(Saved data entries)
====

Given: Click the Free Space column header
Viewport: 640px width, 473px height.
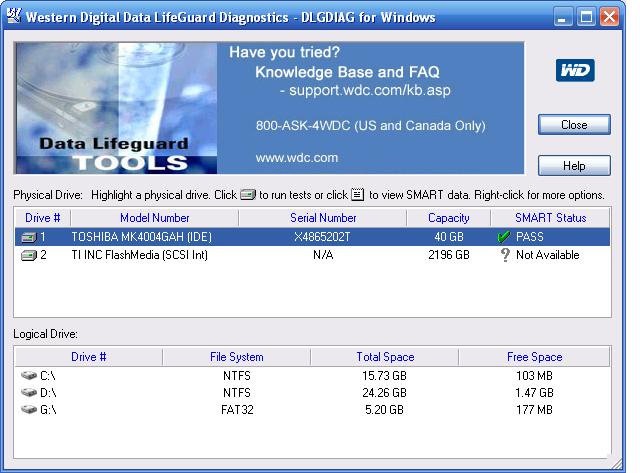Looking at the screenshot, I should click(534, 357).
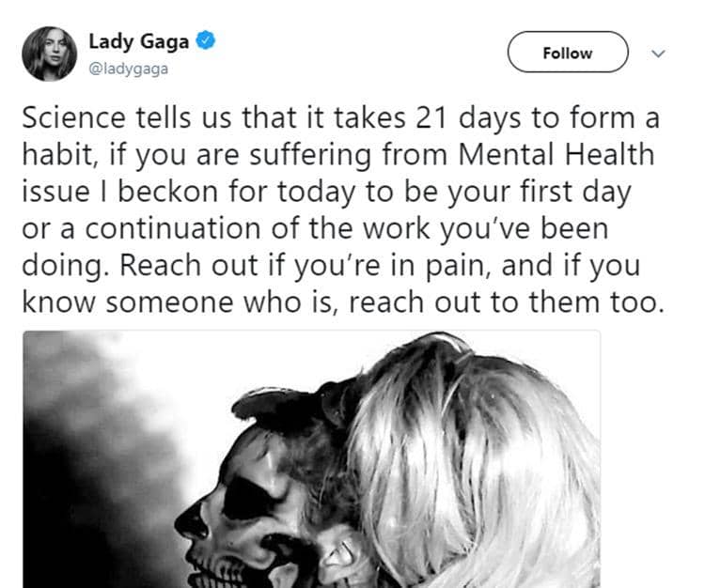
Task: Click the word "habit" in the tweet
Action: pos(59,155)
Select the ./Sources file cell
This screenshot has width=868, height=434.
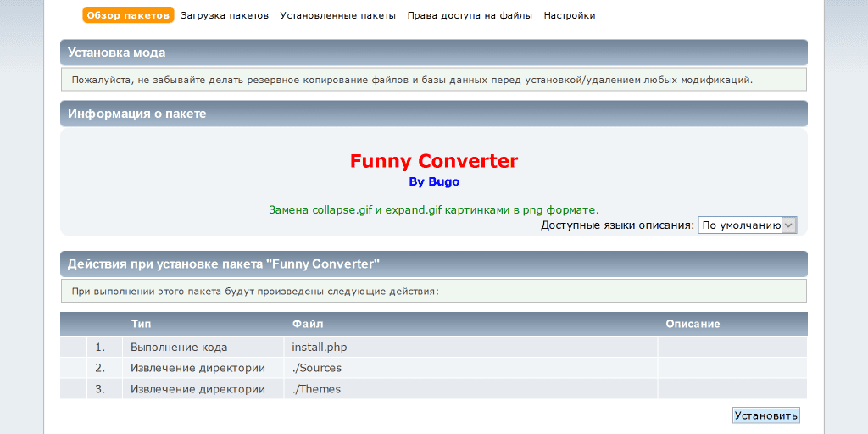tap(316, 368)
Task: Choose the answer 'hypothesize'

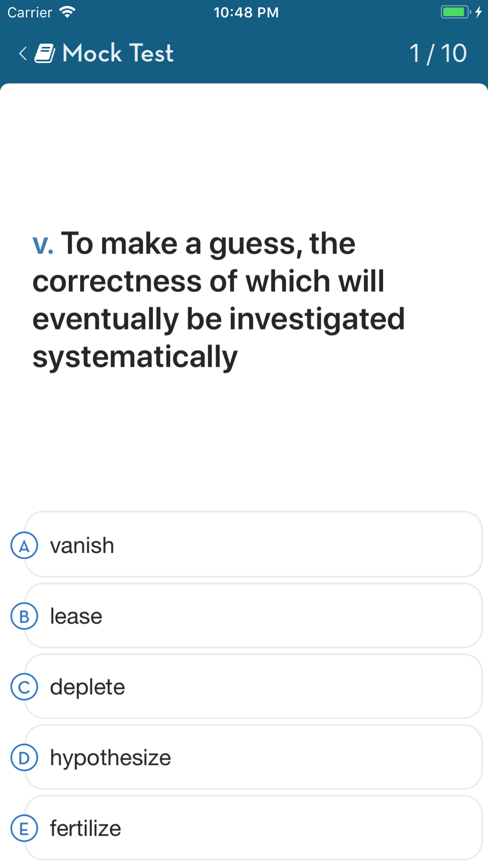Action: (x=253, y=757)
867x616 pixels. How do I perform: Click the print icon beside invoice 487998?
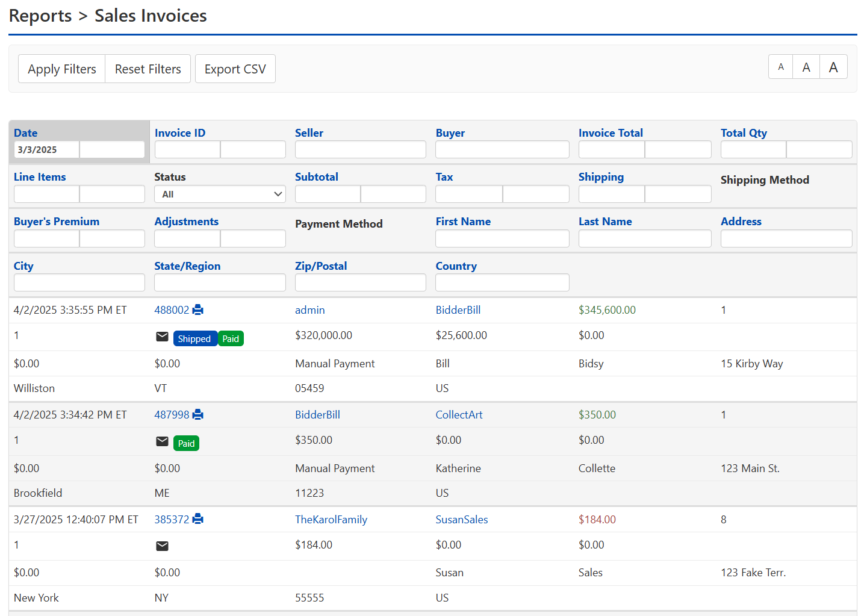click(x=197, y=415)

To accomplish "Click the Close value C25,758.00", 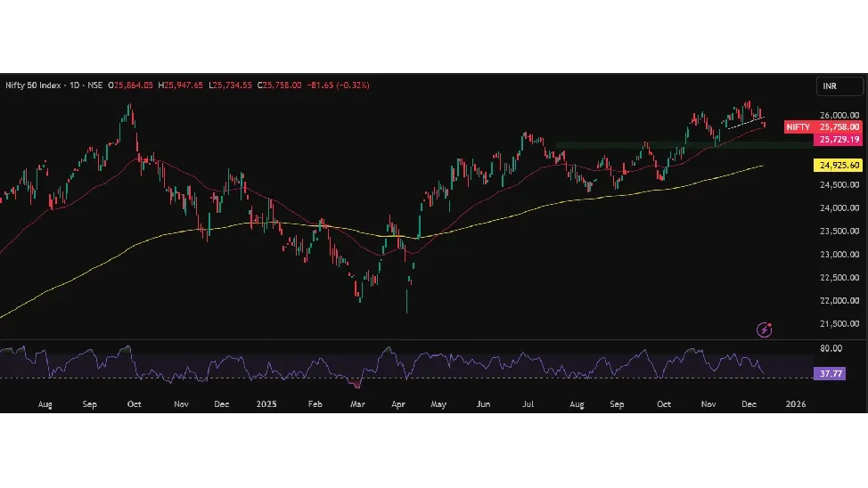I will tap(279, 85).
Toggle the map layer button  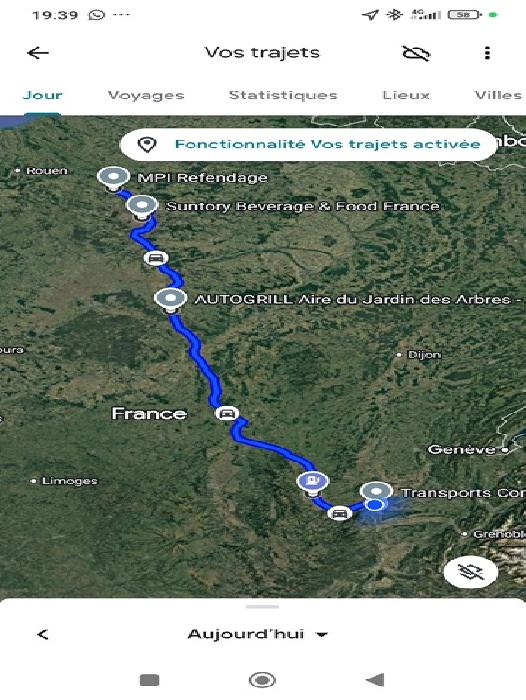click(x=471, y=571)
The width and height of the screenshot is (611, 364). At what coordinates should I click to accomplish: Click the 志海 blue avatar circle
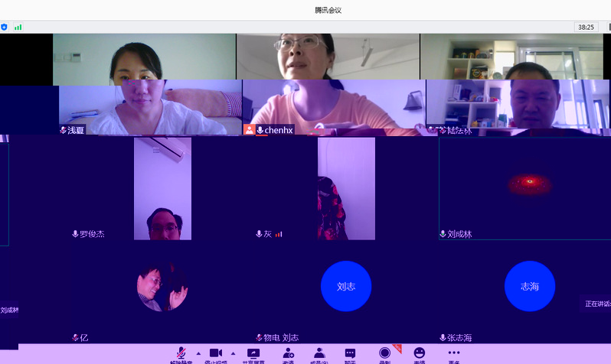point(529,286)
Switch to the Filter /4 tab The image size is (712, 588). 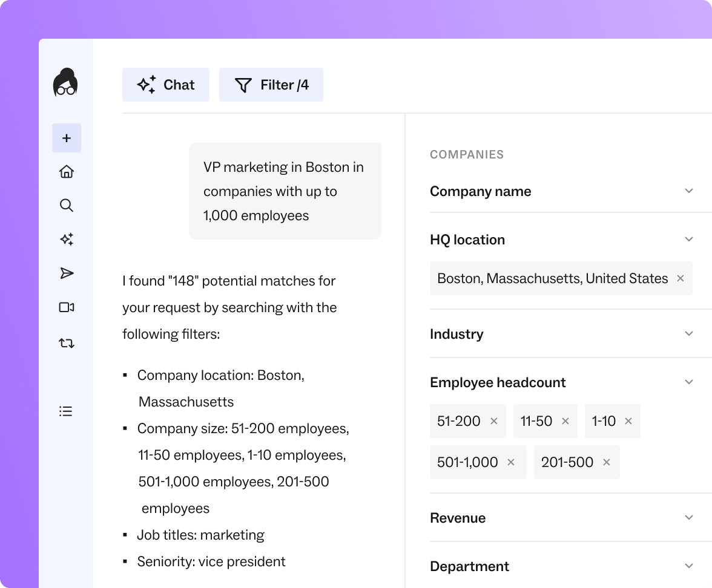point(271,85)
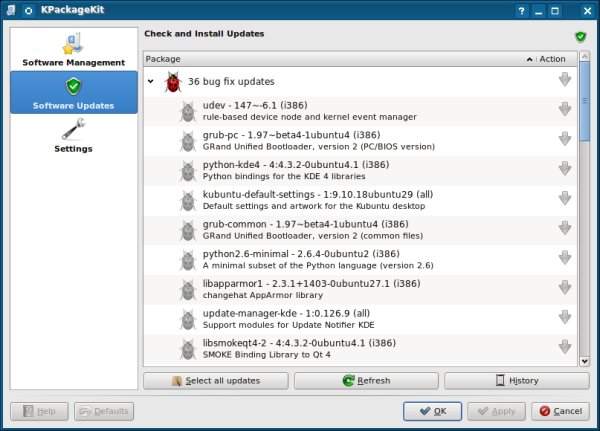
Task: Click the red ladybug bug fix updates icon
Action: click(172, 81)
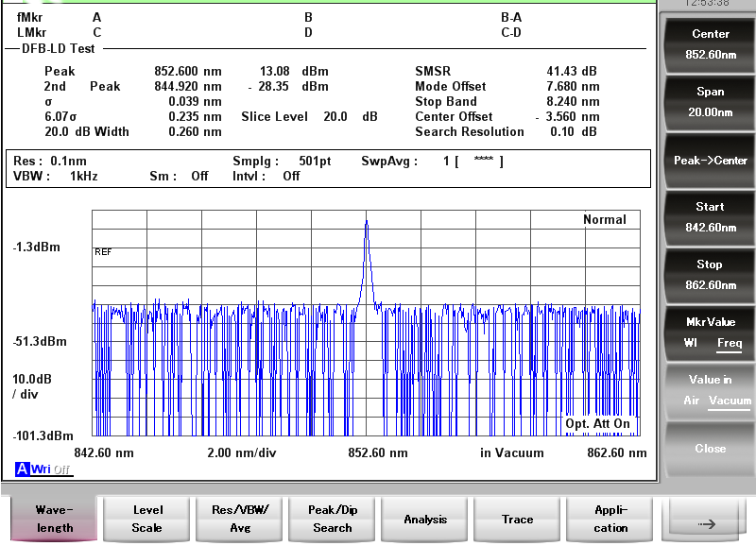Switch Value in to Air
756x546 pixels.
(x=693, y=401)
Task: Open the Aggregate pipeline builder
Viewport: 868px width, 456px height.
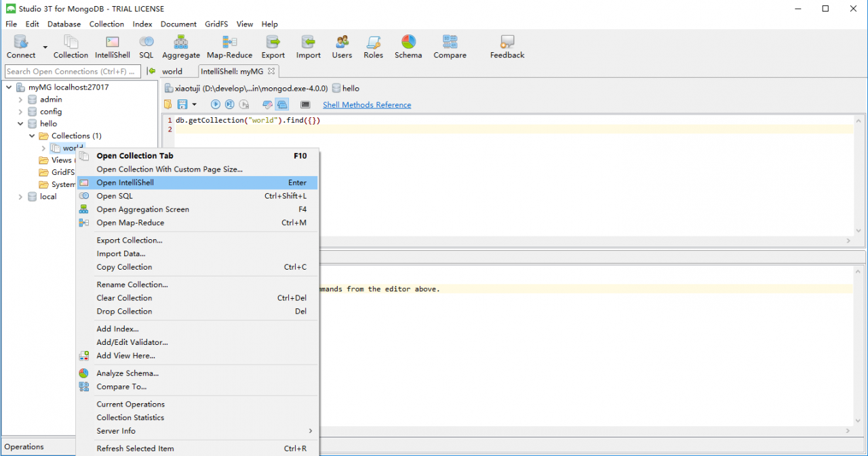Action: [180, 46]
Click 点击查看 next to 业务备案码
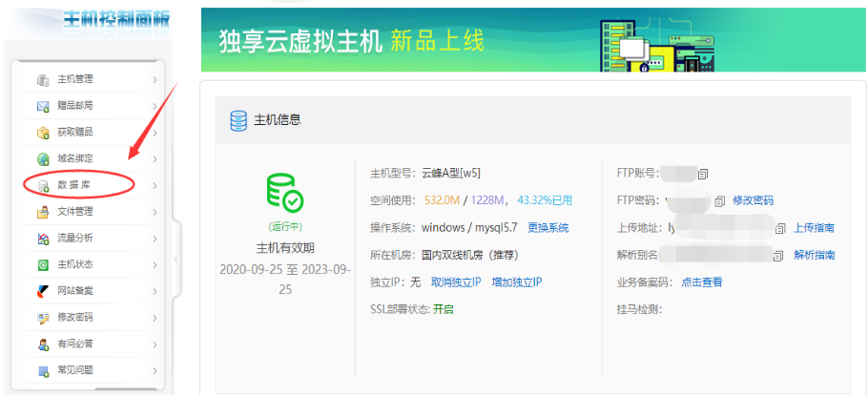 click(x=701, y=282)
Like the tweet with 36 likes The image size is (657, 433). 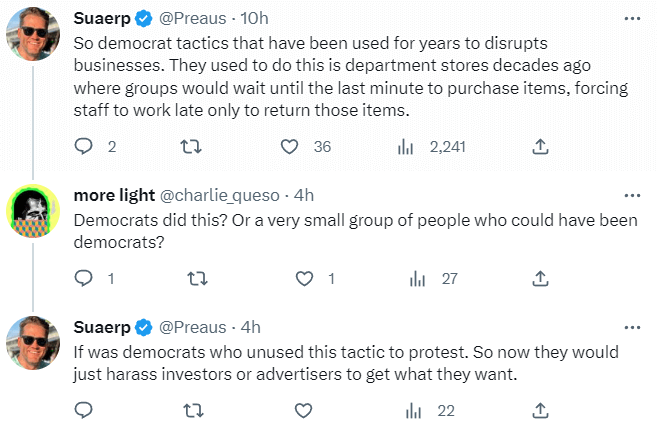(x=289, y=147)
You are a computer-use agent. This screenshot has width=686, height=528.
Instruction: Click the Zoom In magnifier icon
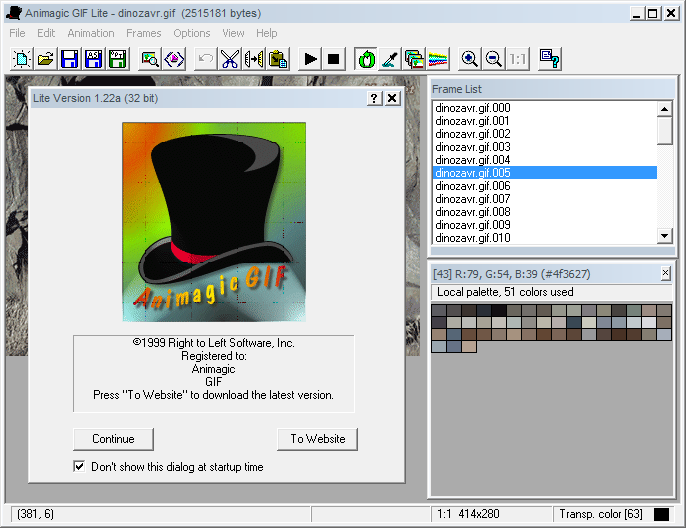[469, 59]
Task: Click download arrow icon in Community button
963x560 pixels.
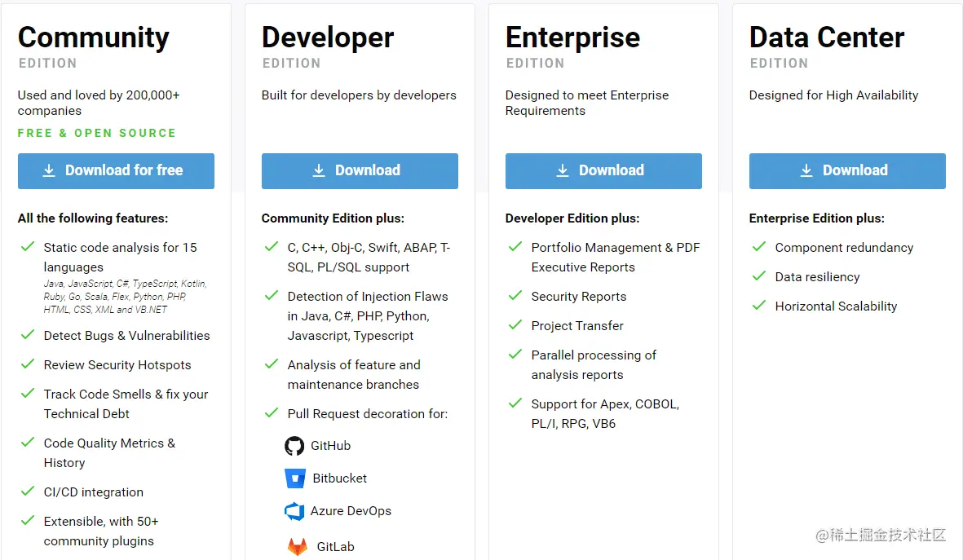Action: point(49,170)
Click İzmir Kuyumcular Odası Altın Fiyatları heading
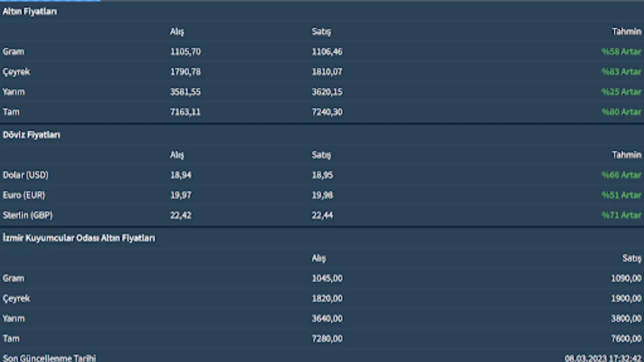This screenshot has height=362, width=644. (79, 238)
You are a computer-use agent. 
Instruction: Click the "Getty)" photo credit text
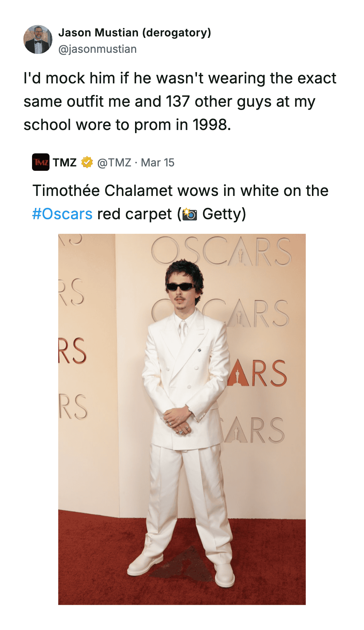224,214
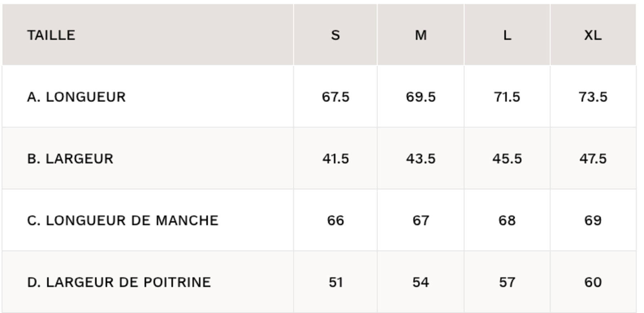Click length value 69.5 for size M
644x313 pixels.
[x=421, y=97]
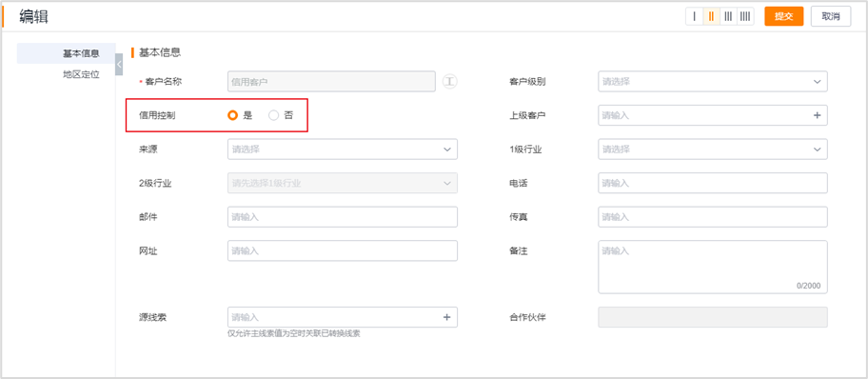Open the 来源 dropdown
Viewport: 868px width, 379px height.
[x=342, y=150]
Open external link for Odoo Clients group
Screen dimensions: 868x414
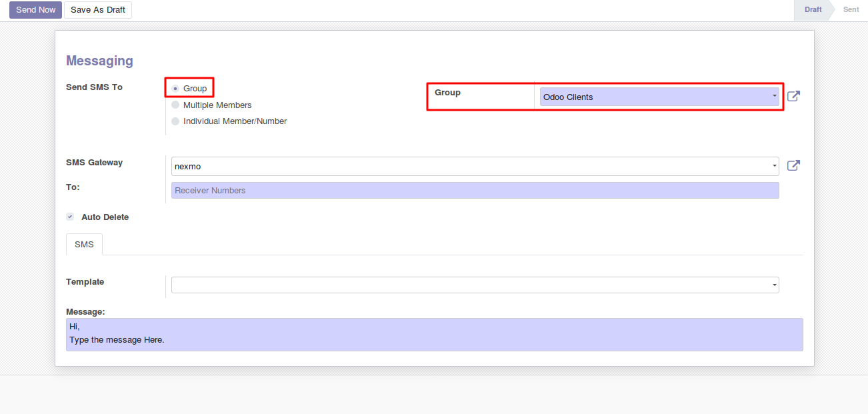pyautogui.click(x=793, y=96)
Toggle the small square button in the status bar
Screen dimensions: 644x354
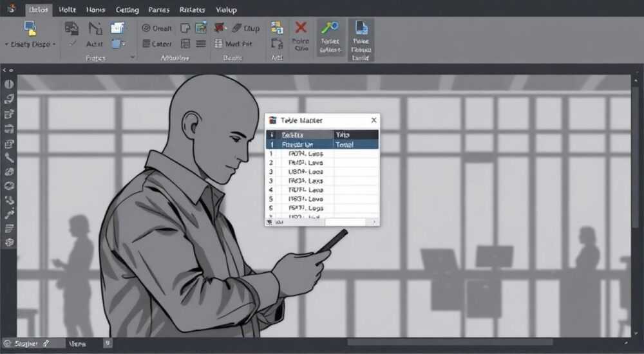point(108,343)
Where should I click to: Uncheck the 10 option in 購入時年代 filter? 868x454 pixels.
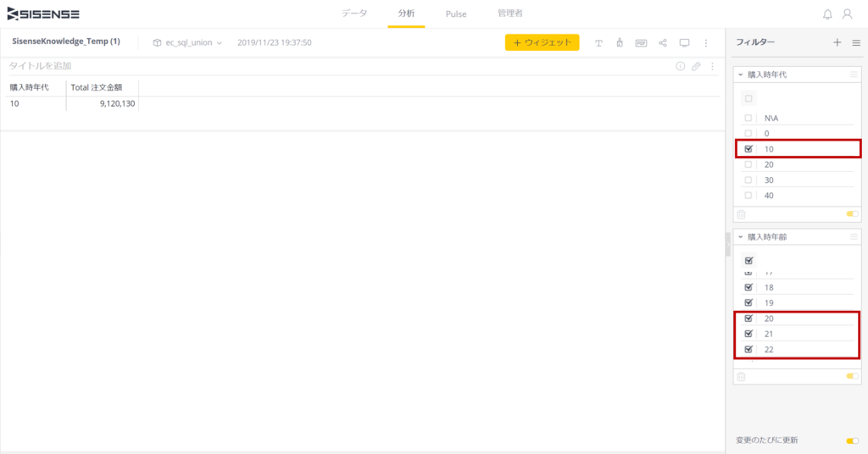748,149
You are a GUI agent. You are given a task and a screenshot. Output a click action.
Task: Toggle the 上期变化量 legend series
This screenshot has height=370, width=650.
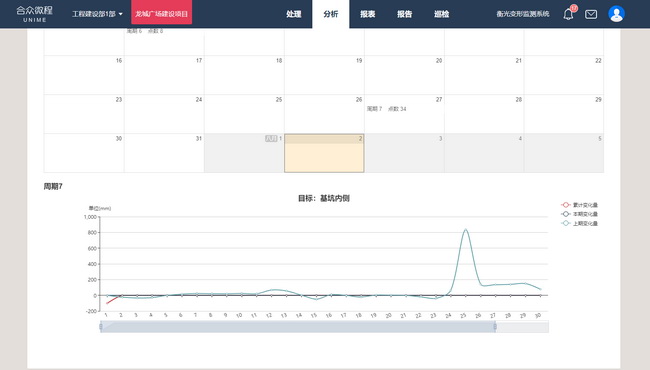point(580,223)
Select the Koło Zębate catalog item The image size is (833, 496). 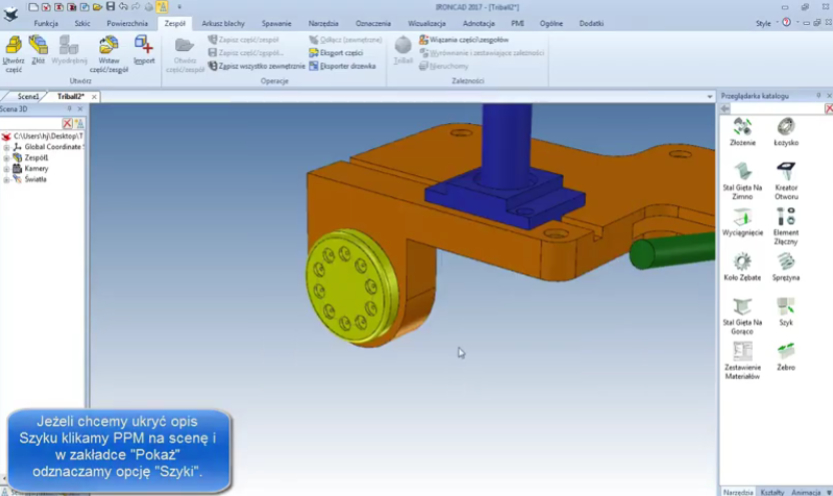742,266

====

> _What is being asked_
Check every line above for the string "computer" and copy those that have it.

> _Written solution_
You are a computer-use agent. This screenshot has width=686, height=528.
You are a computer-use agent. 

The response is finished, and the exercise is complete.